Thursday, 15 March 2018

Movie Review: Dragon Ball Z - Lord Slug

Dragon Ball Z: Lord Slug [1991]


Dragon Ball Super might be on a break last week, and as we wait for the final conclusion of Super and the Universal Saga, I ended up watching this old movie.

This is the fourth of the many non-canonical (or you-might-insert-this-somewhat-tenuously-to-the-anime/manga-canon) Dragon Ball Z movie, "Lord Slug", also known as "Dragon Ball Z: Super Saiyan Son Goku" in Japan, is... is honestly a bit of a mixed bag. For the most part, it's another typical anime tie-in movie. A brand new threat shows up, in this case being the renegade Namekian, the titular Lord Slug. Whose name really is the least threatening thing you could've given a villain. We spend the first act having him do some wanton destruction, then the second arc having the good guys beat up his army of colourful minions, and then the final arc having Goku fight Slug. 

And honestly, the parts of the 50-minute movie that deals with the actual Lord Slug plotline is actually decent. The movie starts with a fun little visual as Goku and Krillin try to deflect a falling meteor without blowing it up, only for the meteor to actually be Lord Slug's ship. We get some neat invasion scenes, we get a rare occasion of DBZ Chi-Chi actually fighting, we get a brief montage of Slug's men collecting the Dragon Balls and wish Slug back to the prime of his youth. 

Then we get to the fighting scenes with his minions and... okay, it's pretty perfunctory. We've got huge big orange brute Wings, creepy frog-dude Medamatcha, and stretchy-arms bishonen dude Angila. There's some neat visuals with Piccolo and Gohan fighting the two, including one that involves Piccolo brutally breaking Wings' arms through a store. Poor Krillin ends up being the butt of "ha-ha-Krillin-is-useless" jokes, which honestly hit him harder in these movies than it does in the actual DBZ anime/manga. The Slug battle is actually decently animated, too, with Slug displaying the ability to become a giant -- which I completely forgot was something Piccolo did in original Dragon Ball.

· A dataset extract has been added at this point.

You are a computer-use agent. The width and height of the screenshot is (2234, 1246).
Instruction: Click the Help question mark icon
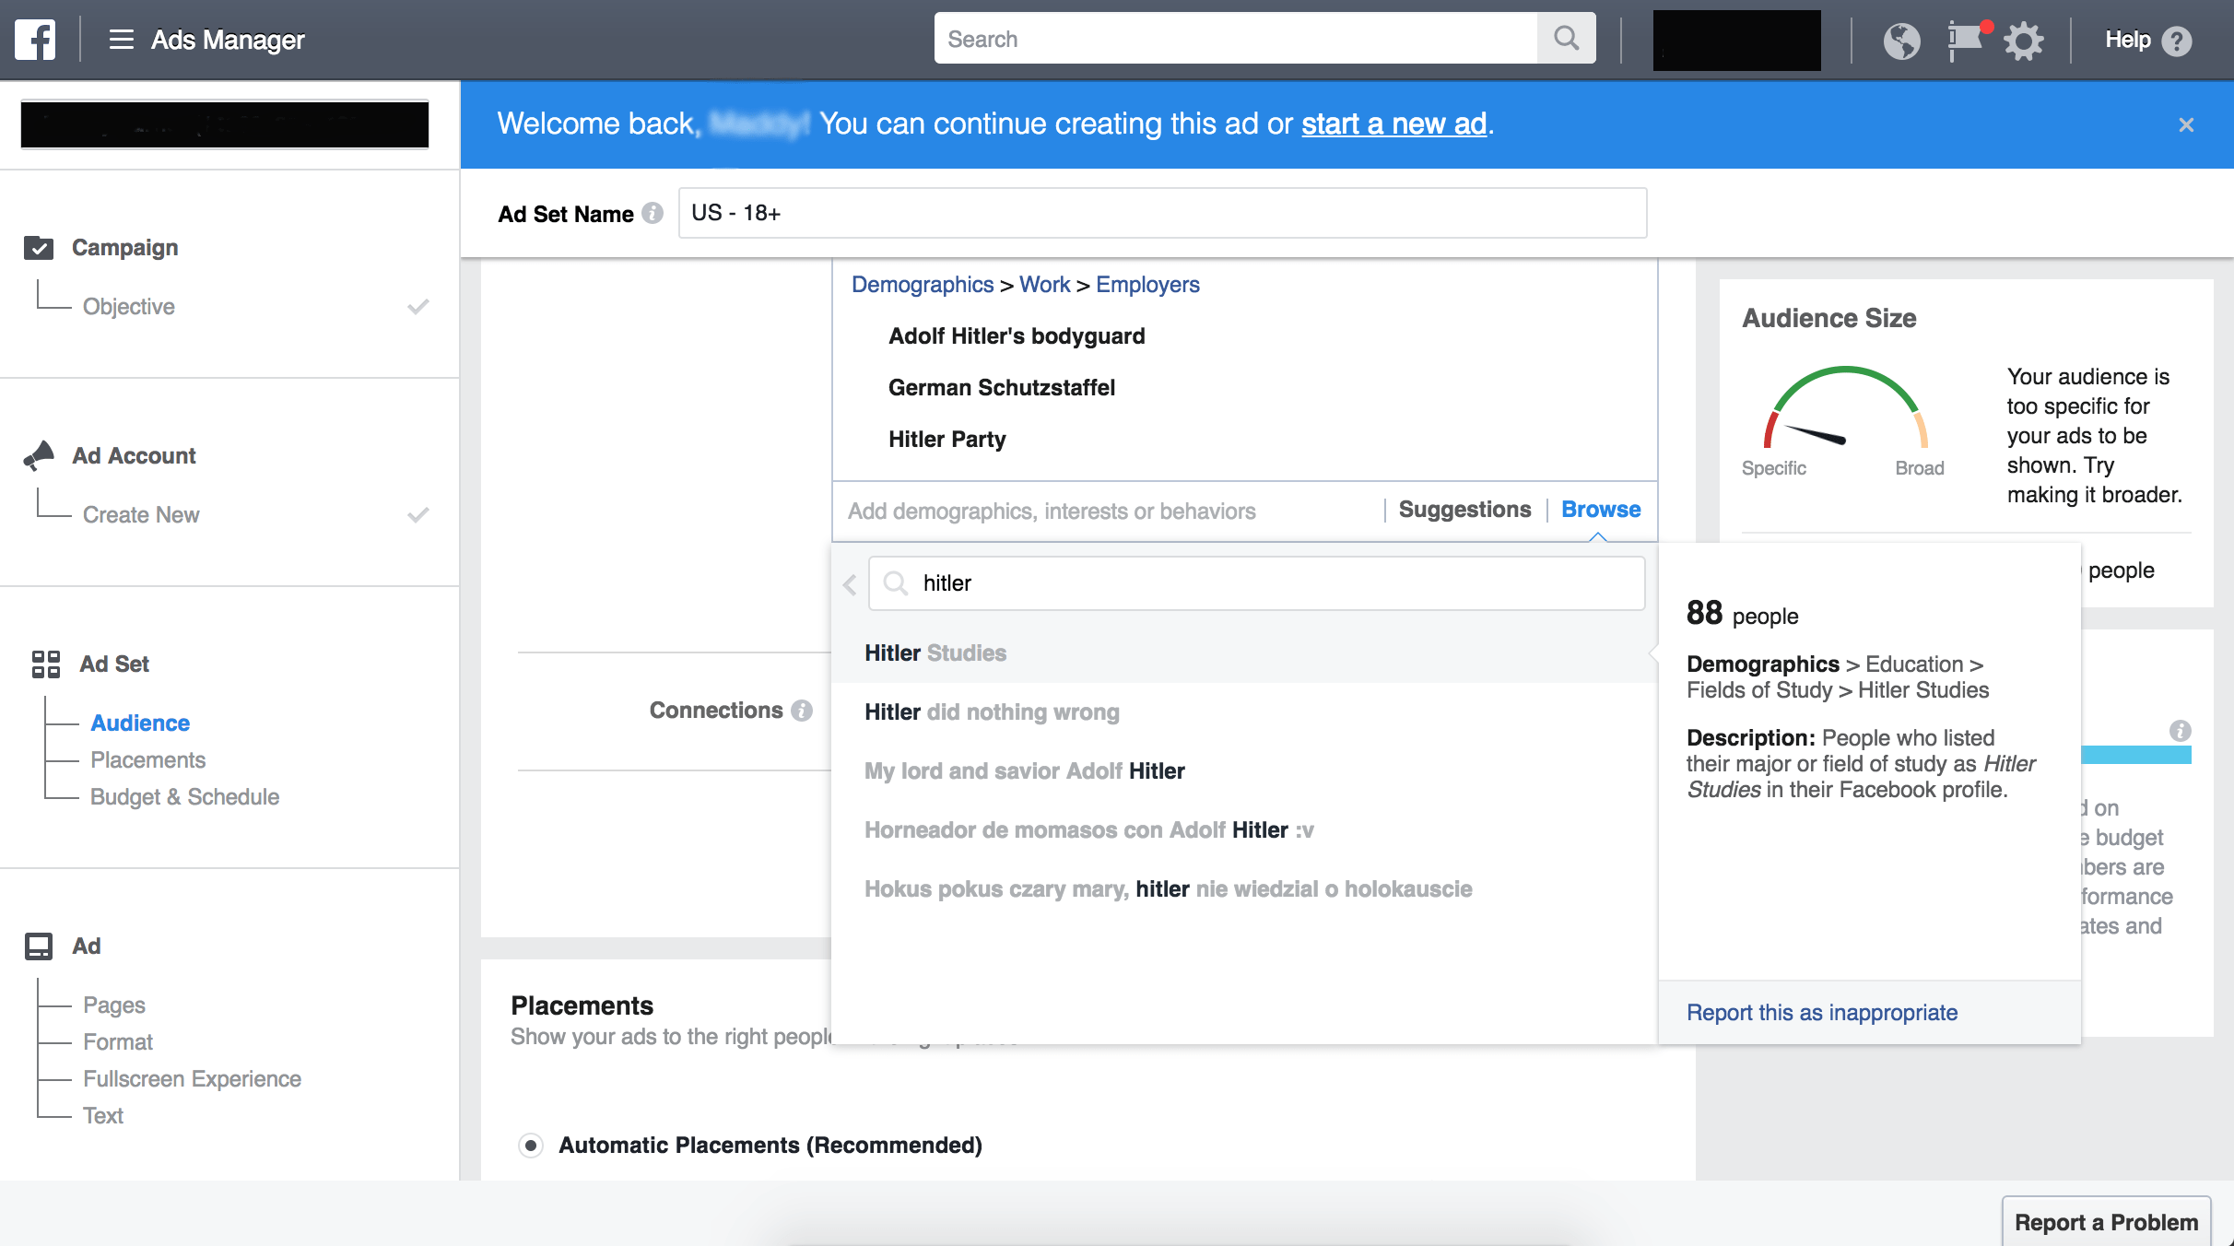pos(2177,41)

LordSlugSadly, the movie might perhaps have the largest amount of problems that make it fall short of being actually good. Slug's backstory is honestly quite decent, but it ends up being a literal carbon copy of the original Piccolo from Dragon Ball -- an elderly evil Namekian who uses the Dragon Ball to regain his youth and then menace our heroes. Sure, the talk about Lord Slug being a mutated 'Super Namekian' that's stronger than Freeza (all the movie villains really love to name-drop other people as a cheap yardstick) is neat, but the movie doesn't do anything with it, and beyond some "why are you not fighting with us?" dialogue with Piccolo, doesn't actually explore anything about the Namekians' whole demon-alien deal. 

We also have "Fake Super Saiyan", because the movie went into production before the actual climax of the Freeza arc (timeline-wise it probably took place between the Saiyan and Namek sagas, although it's a tenuous handwave) the movie-makers just shoehorned this power-up form and in the movie it's actually treated by King Kai as if Goku has became the legendary Super Saiyan. It's pretty weird, gets used for one fight scene and then tossed aside in favour of the Spirit Bomb killing Slug. 

But perhaps one of the biggest problems is the huge amount of filler. I've made my peace that Oolong keeps finding his ass into these movies just to crack a couple of one-liners, but a good one-third of the movie is focused on Gohan and that goddamn irritating dragon of his, Icarus (or Haiya Dragon), who adds even less to the movie than Oolong does. Add that to an extended random whistle-dance sequence at the beginning of the movie, which is a shitty set-up to the Namekians' Kryptonite... whistling... and... yeah. As badass as Piccolo ripping his ears is, bringing Lord Slug to his knees with an overly drawn-out whistling scene is a pretty silly thing to build one of the climaxes in this movie around. 

Overall, while it's not bereft of good moments, the execution is pretty slip-shod, Slug's not particularly interesting (in fact, his bit role as a brutish recurring thug in the Xenoverse 2 game is far more memorable than anything he does here) and some really questionable plot points make this a far weaker movie than it could've been.